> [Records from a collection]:

|---|

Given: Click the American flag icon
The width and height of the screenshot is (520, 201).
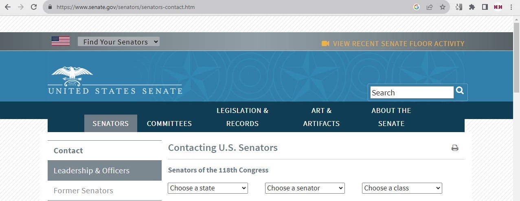Looking at the screenshot, I should click(61, 41).
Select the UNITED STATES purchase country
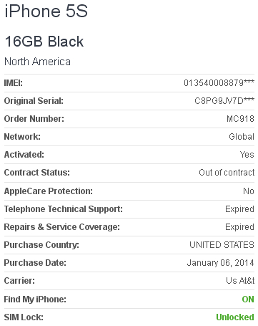Viewport: 258px width, 326px height. 222,245
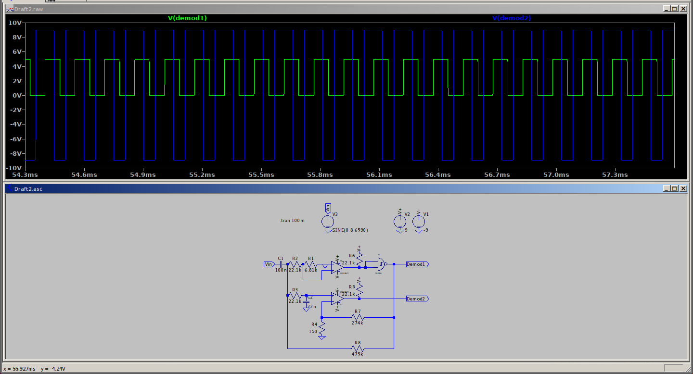693x374 pixels.
Task: Click the SINE(0 8 6590) source value text
Action: pos(350,230)
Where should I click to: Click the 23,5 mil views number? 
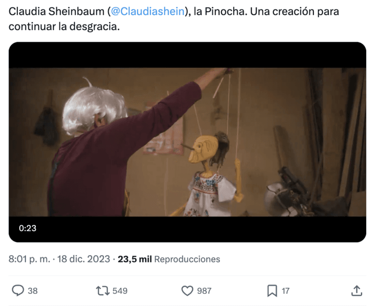(135, 259)
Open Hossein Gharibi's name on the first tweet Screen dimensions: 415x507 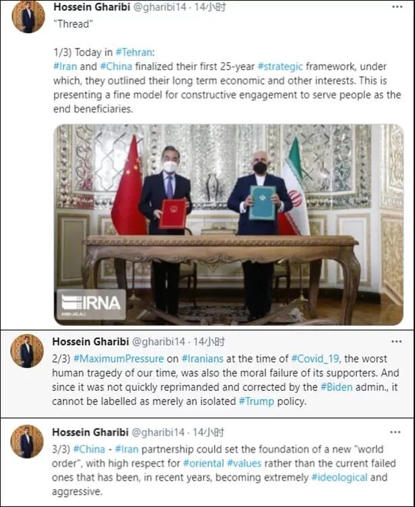(x=92, y=7)
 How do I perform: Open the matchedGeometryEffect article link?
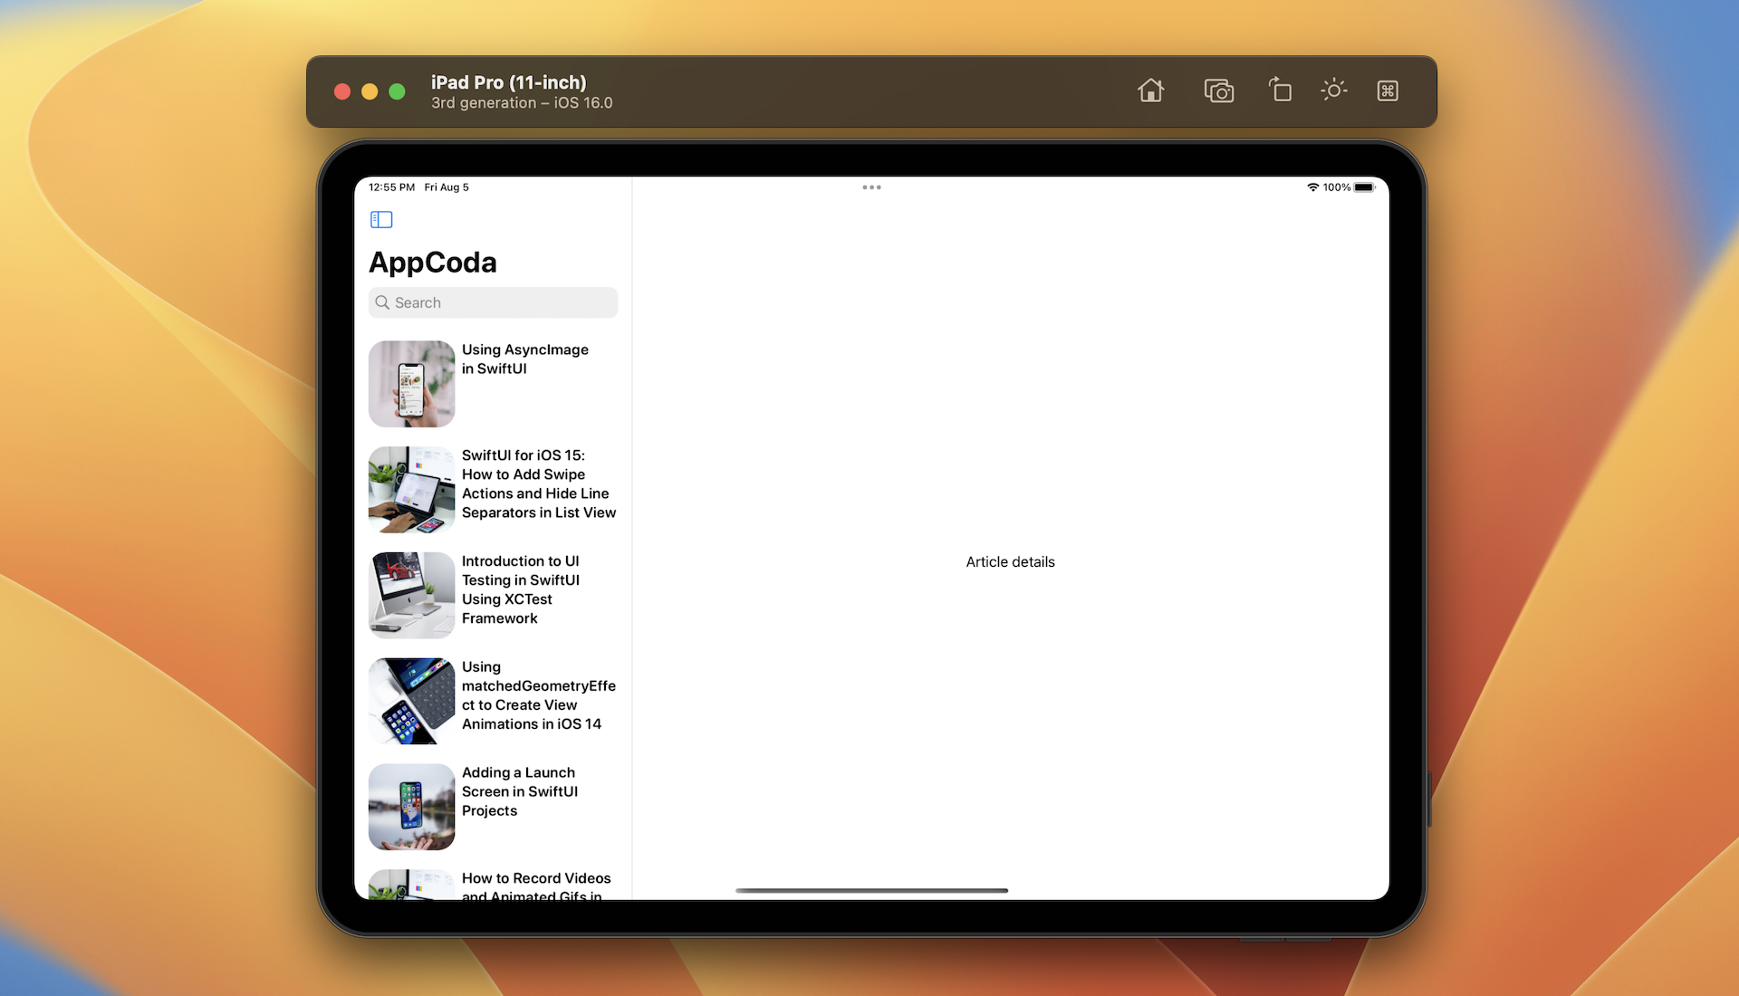click(494, 695)
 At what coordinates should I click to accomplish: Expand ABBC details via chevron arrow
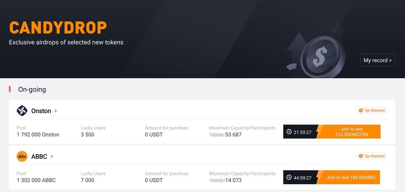pos(52,157)
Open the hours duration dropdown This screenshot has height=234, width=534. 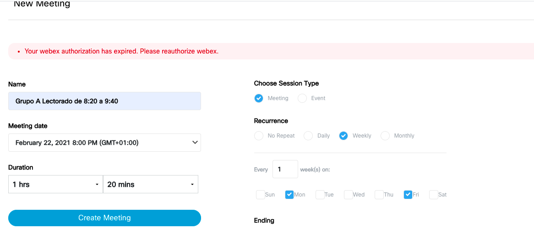point(55,184)
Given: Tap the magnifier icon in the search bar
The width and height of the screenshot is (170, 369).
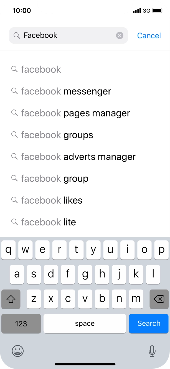Looking at the screenshot, I should coord(16,35).
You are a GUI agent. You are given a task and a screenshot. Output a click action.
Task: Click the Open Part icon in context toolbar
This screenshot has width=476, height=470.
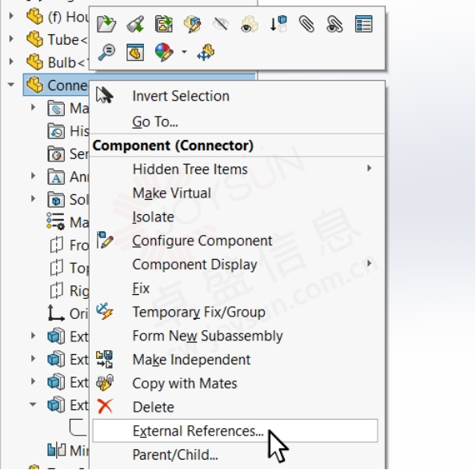point(106,24)
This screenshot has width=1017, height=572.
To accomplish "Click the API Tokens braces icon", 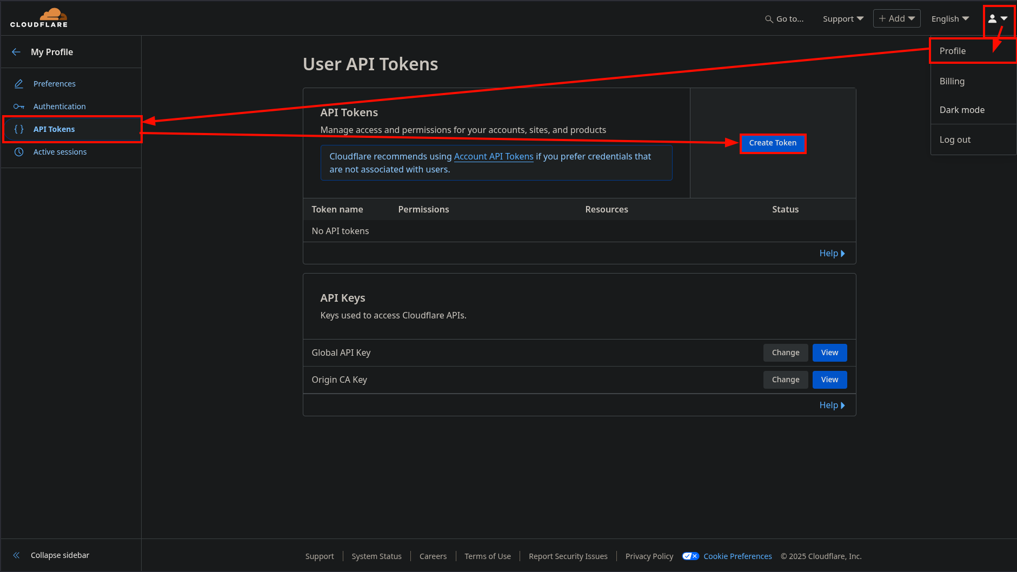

|---|

> [WHAT YOU NEED TO DO]: Set down exactly, and only, the lines from the one holding "The width and height of the screenshot is (170, 369)." to the end of the records above, leaving every picture out.

> [SOLUTION TO THIS PROBLEM]:
The width and height of the screenshot is (170, 369).
Looking at the screenshot, I should coord(16,35).
You are a GUI agent. You are given a task and a screenshot. Output a click action.
Task: Click the Open Part icon in context toolbar
This screenshot has width=476, height=470.
point(106,24)
This screenshot has width=1017, height=572.
To accomplish "Click the API Tokens braces icon", 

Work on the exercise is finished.